(June 20, 2014) ‘It Only Takes A Second.’ That’s the message from the Frisco Fire Department reminding everyone to practice water safety during summer, which ‘officially’ starts tomorrow.
“It really only takes a second,” Chief Mark Piland said. “We want to remind parents, babysitters, adults to be especially attentive when they’re caring for children around water. Resist the temptation to become distracted with cell phones, grilling, or even visiting with friends while children are around water. Never leave a child unattended or unsupervised in or around water.”
Drowning is the number one cause of unintentional death of children, ages 1 – 4, according to the Centers for Disease Control (CDC). The U.S. Consumer Product Safety Commission reports an average 390 children, under the age of 14, die in pool - or spa - related drowning each year. About 5,200 more are treated for injuries in emergency rooms.
Chief Piland says firefighters have already responded to five ‘possible drowning’ calls involving children since May 31. In all cases, the children survived.
“We’re very fortunate everyone has survived the accidents,” said Chief Piland. “One (possible drowning call) is too many. But five is a significant number when you consider we responded to five similar calls during the peak swimming months last year (April – August 2013).”

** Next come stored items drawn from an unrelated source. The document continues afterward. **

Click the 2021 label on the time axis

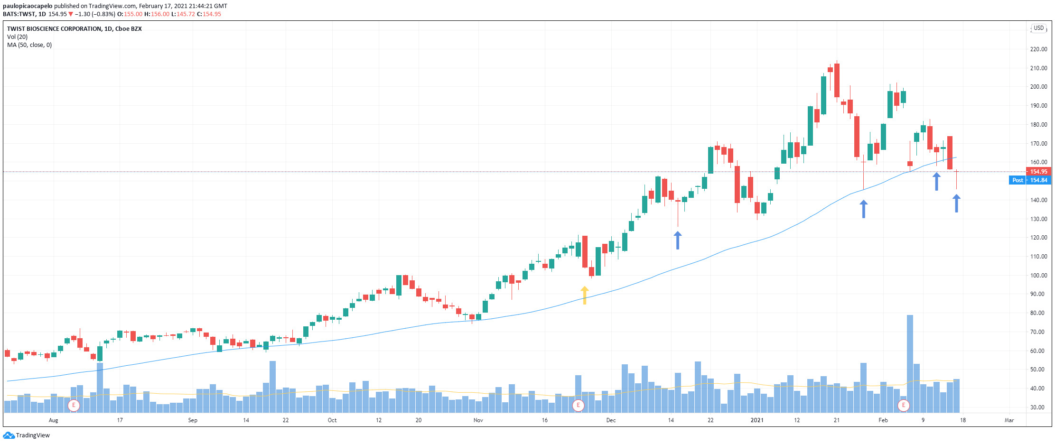[x=757, y=420]
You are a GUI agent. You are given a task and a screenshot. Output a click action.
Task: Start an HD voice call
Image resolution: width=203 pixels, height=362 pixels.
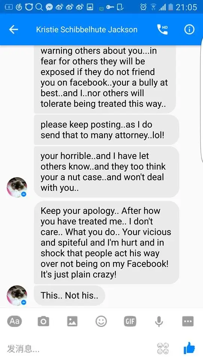(x=162, y=29)
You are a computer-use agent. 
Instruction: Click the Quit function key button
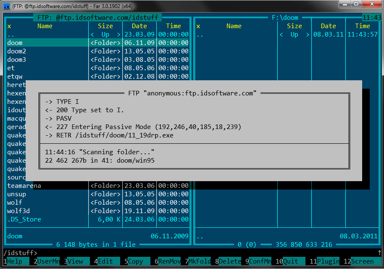click(x=293, y=261)
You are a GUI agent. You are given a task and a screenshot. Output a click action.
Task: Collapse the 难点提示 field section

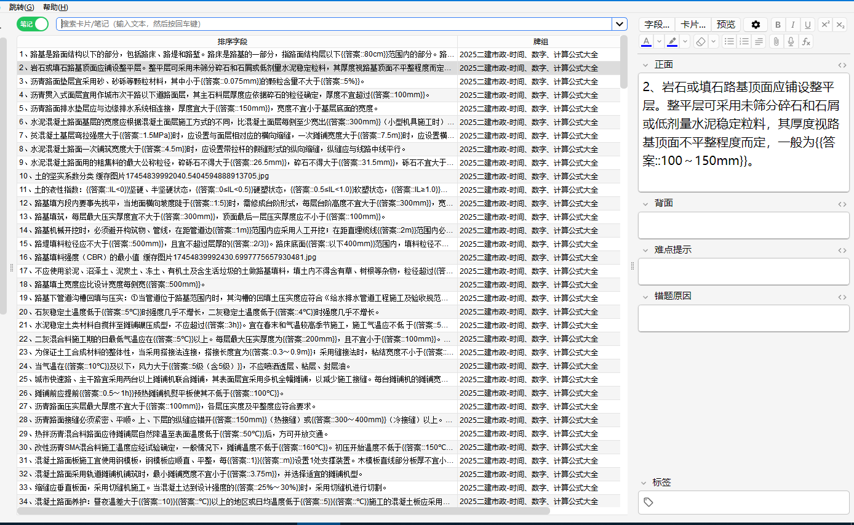click(x=645, y=250)
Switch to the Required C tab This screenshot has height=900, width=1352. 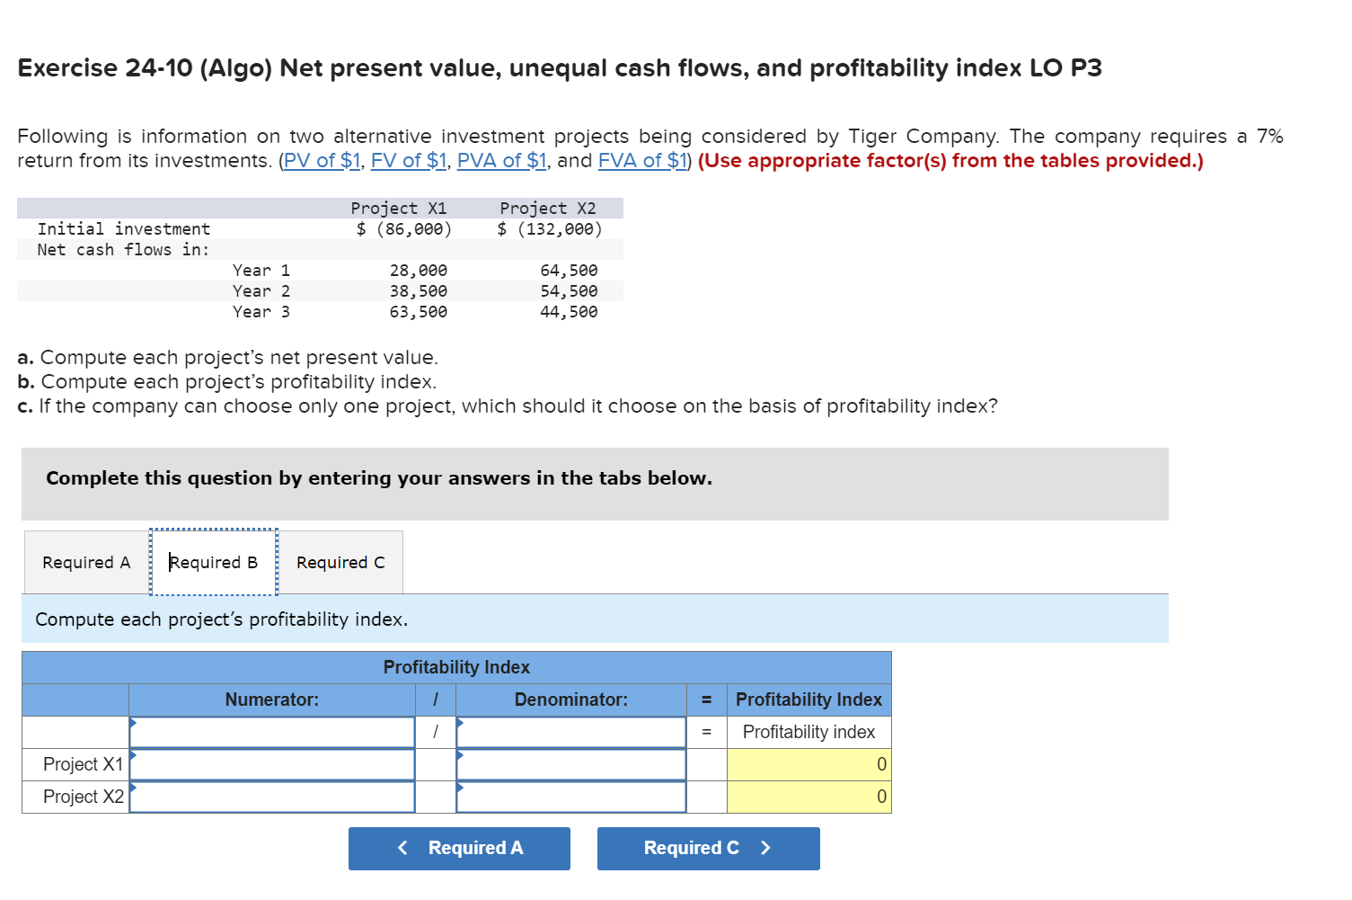340,562
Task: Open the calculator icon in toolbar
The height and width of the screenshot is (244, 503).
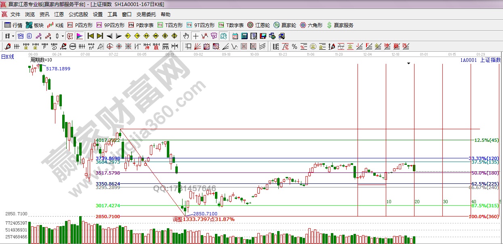Action: click(x=244, y=36)
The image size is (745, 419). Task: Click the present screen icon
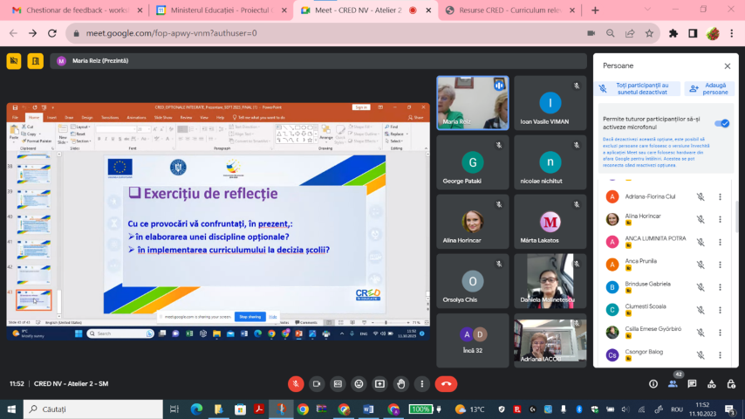(x=379, y=384)
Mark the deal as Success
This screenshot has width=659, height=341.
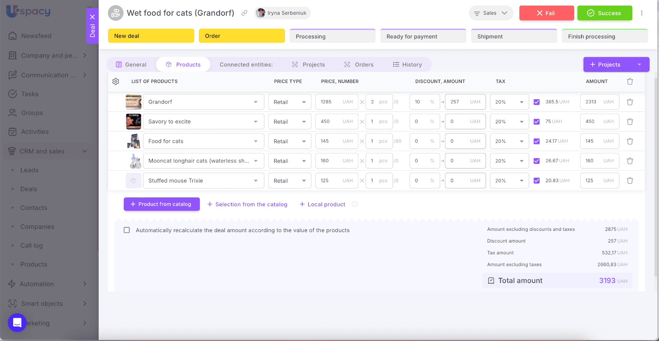[604, 13]
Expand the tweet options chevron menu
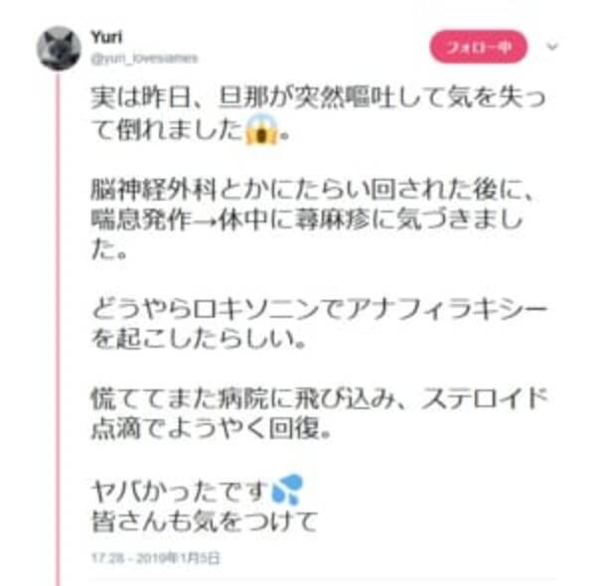The width and height of the screenshot is (596, 586). [x=552, y=47]
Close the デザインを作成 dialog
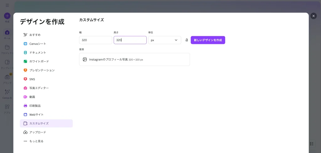 click(x=313, y=16)
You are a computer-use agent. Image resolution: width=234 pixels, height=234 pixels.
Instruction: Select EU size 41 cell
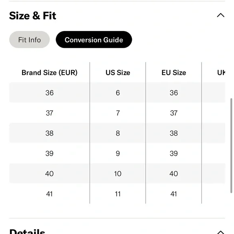(174, 194)
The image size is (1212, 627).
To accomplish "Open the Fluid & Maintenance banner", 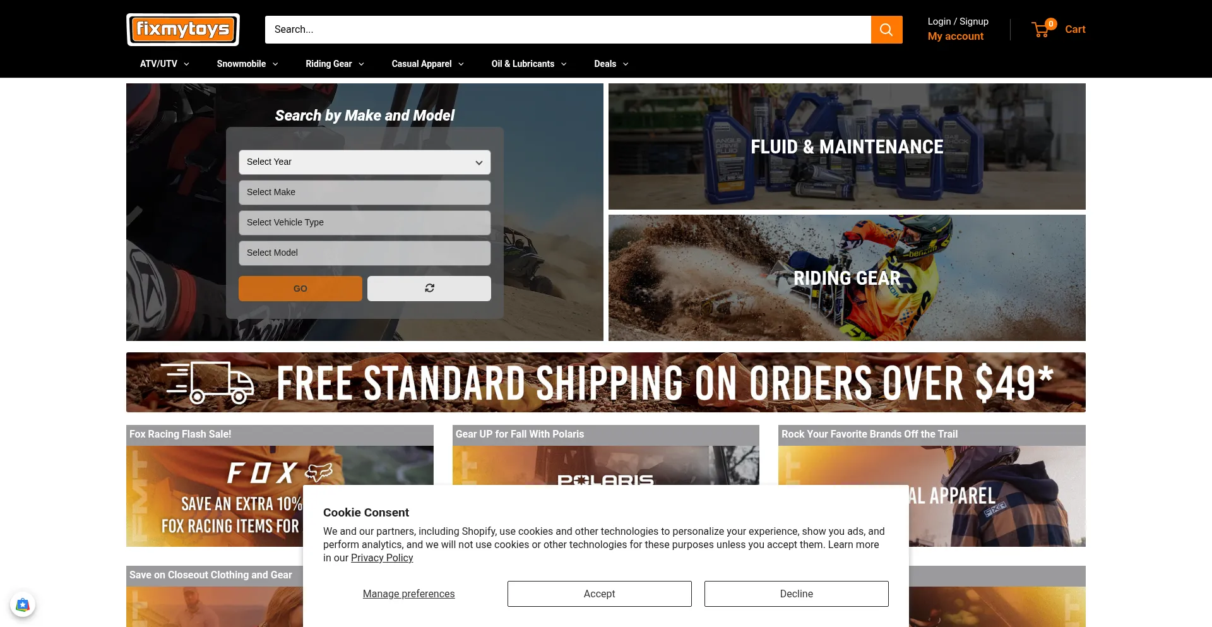I will click(x=847, y=146).
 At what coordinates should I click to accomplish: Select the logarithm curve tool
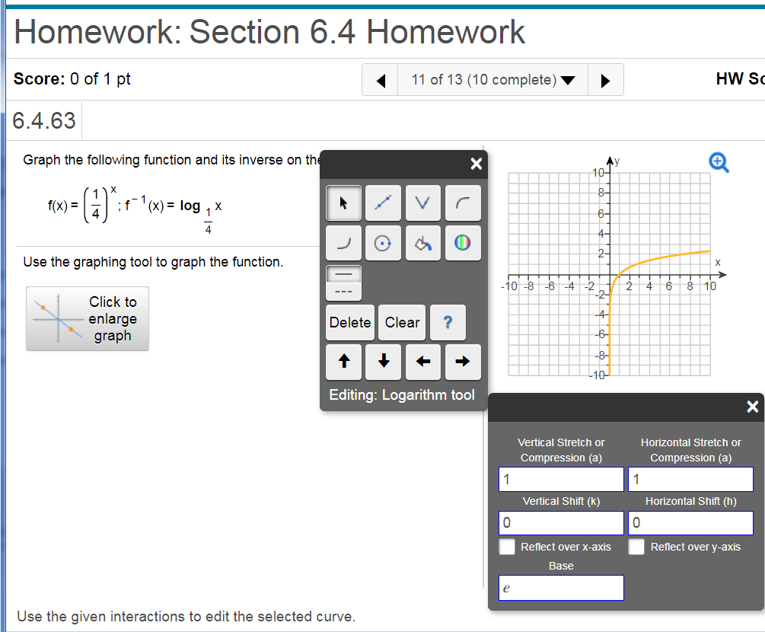(343, 242)

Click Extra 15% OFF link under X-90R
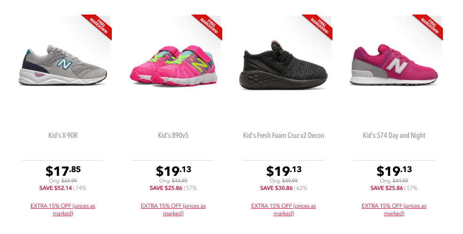[63, 209]
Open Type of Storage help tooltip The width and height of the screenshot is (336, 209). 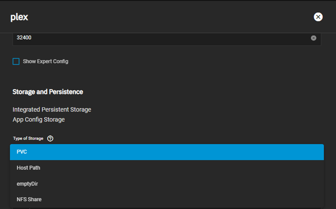50,138
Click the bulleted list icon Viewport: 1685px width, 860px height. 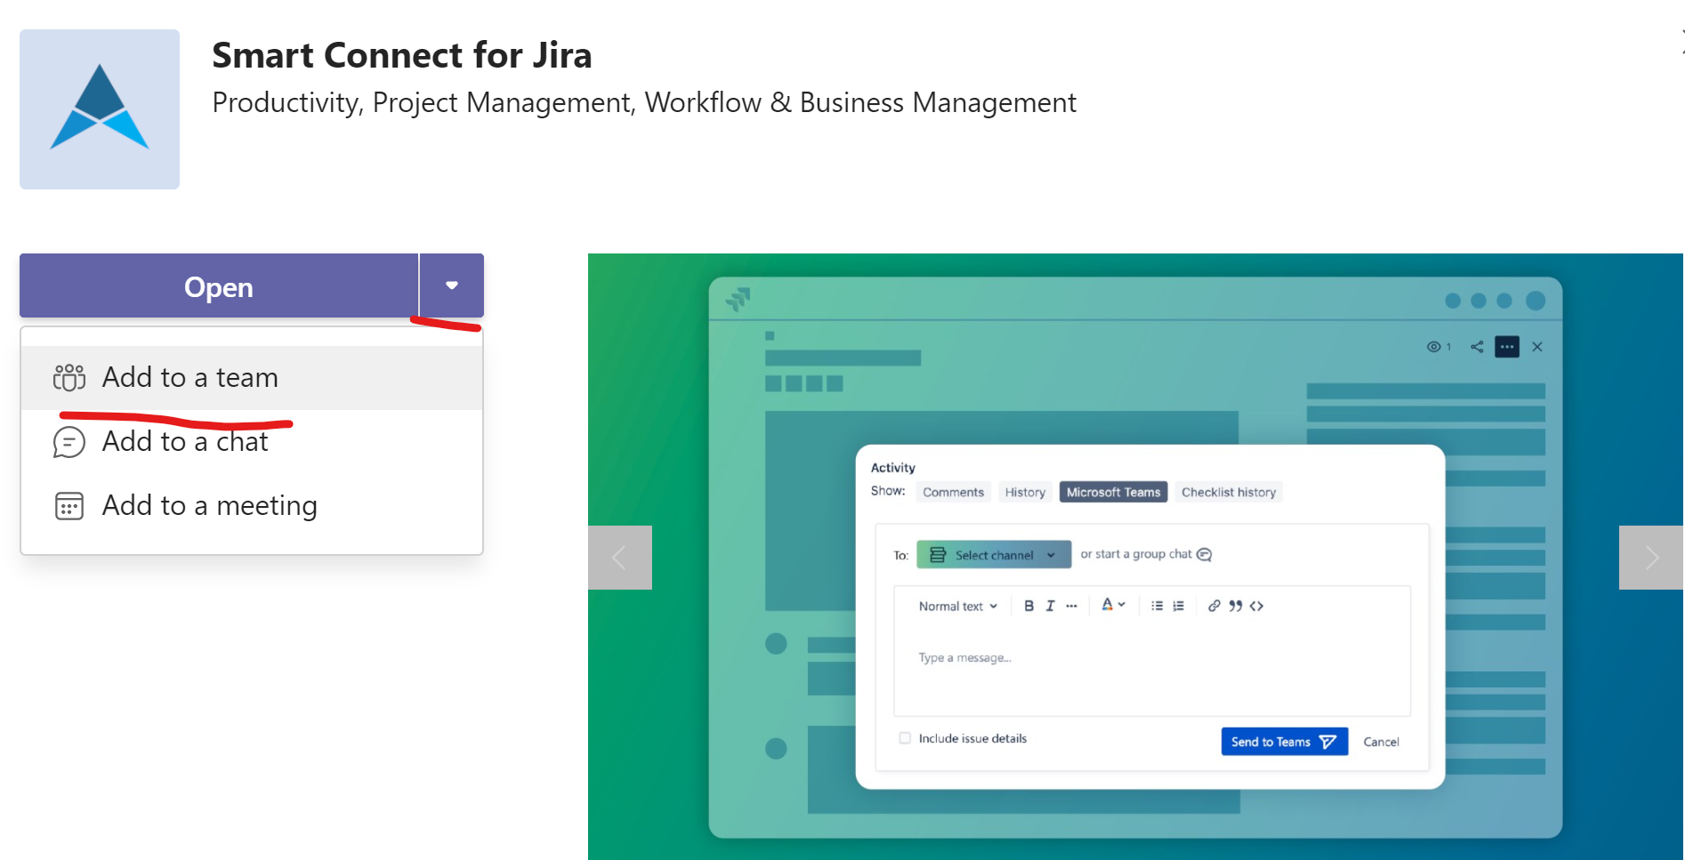[x=1157, y=606]
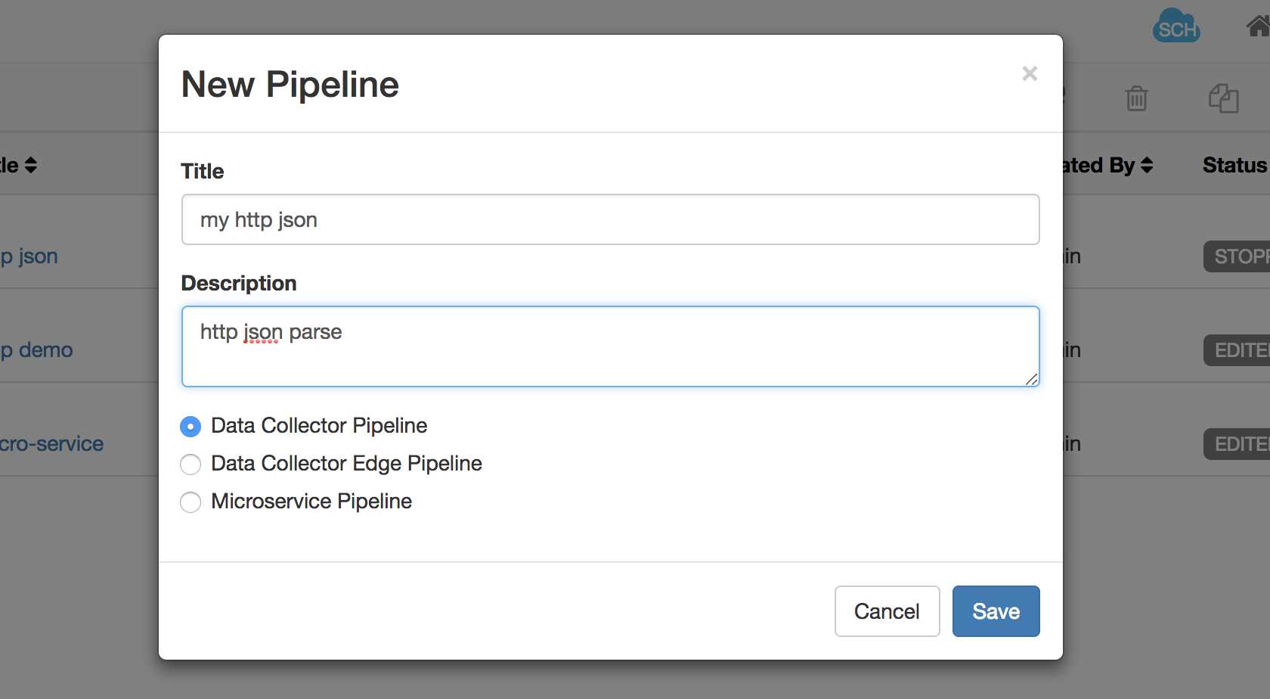Viewport: 1270px width, 699px height.
Task: Click the SCH cloud icon
Action: [1176, 25]
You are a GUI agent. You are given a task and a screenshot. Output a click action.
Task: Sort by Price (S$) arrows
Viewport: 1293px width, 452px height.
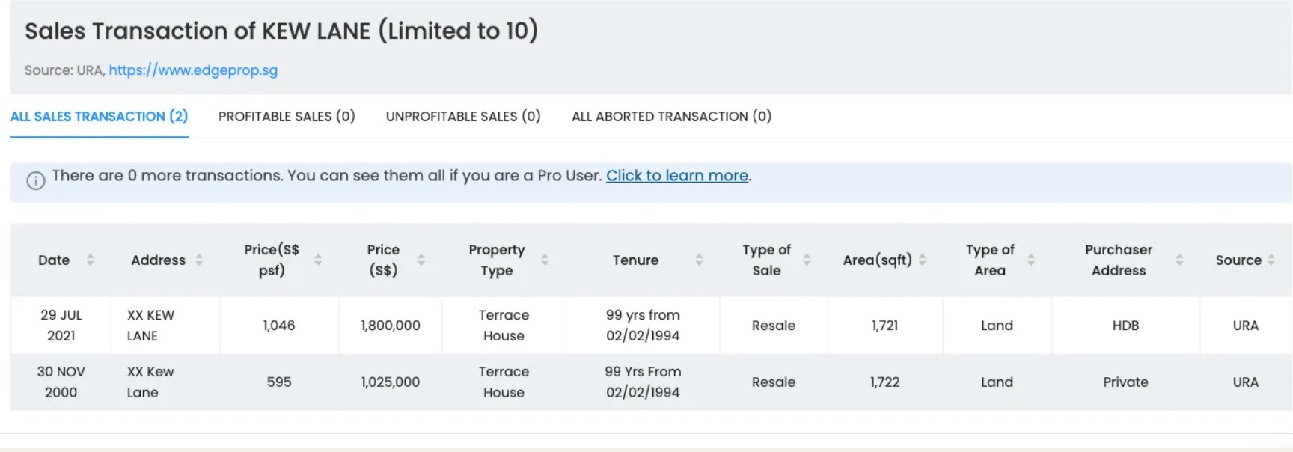click(421, 260)
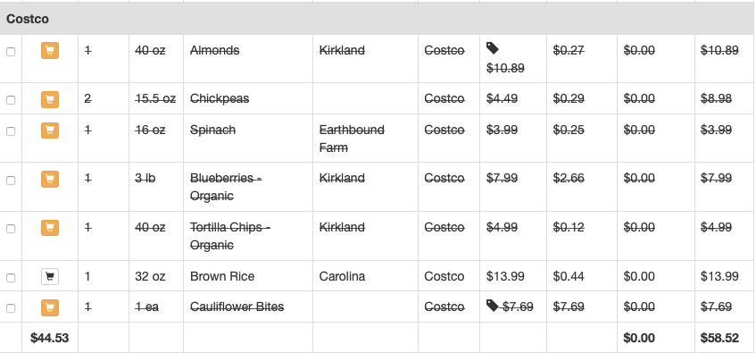Click the Brown Rice $13.99 price cell
This screenshot has height=353, width=756.
point(513,276)
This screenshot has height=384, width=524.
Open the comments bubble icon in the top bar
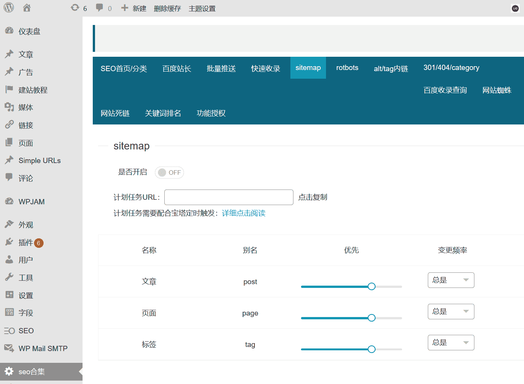tap(100, 8)
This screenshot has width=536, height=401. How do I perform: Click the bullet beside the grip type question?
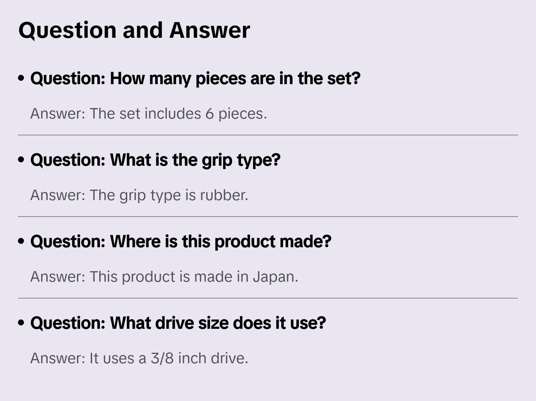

Chief Piland also encourages residents to consider safety devices such as pool alarms, barriers (fences) and covers.
Frisco Fire Safety Town is offering several opportunities to learn more about water safety. Free classes are available July 21 at 11 a.m. and Aug. 4 at 10 a.m. and 11 a.m. Parents and children are welcome, but registration is required for the hour-long program.
Frisco Fire Safety Town will also host ‘Water Safety Weekend’ June 27 and June 28 from 5 – 8 p.m. both nights. Frisco Fire Safety Town is located at 8601 Gary Burns Drive.
The Frisco Fire Department also shares the following tips to help families with pool safety.
· Learn to swim.
· Teach children to swim with a buddy.
· Keep children away from pool drains, pipes or other openings.
· Equip young children or inexperienced swimmers with U.S. Coast Guard-approved life jackets around water, but don’t rely on life jackets alone.
· Keep a phone close by when in or around a pool or spa.
· Learn CPR and practice regularly.
· Install pool gate alarms.
“Never assume someone else is watching the water,” Chief Piland said. “It only takes a second for a child to find themselves in trouble in the water. We want everyone to have a safe, fun summer.”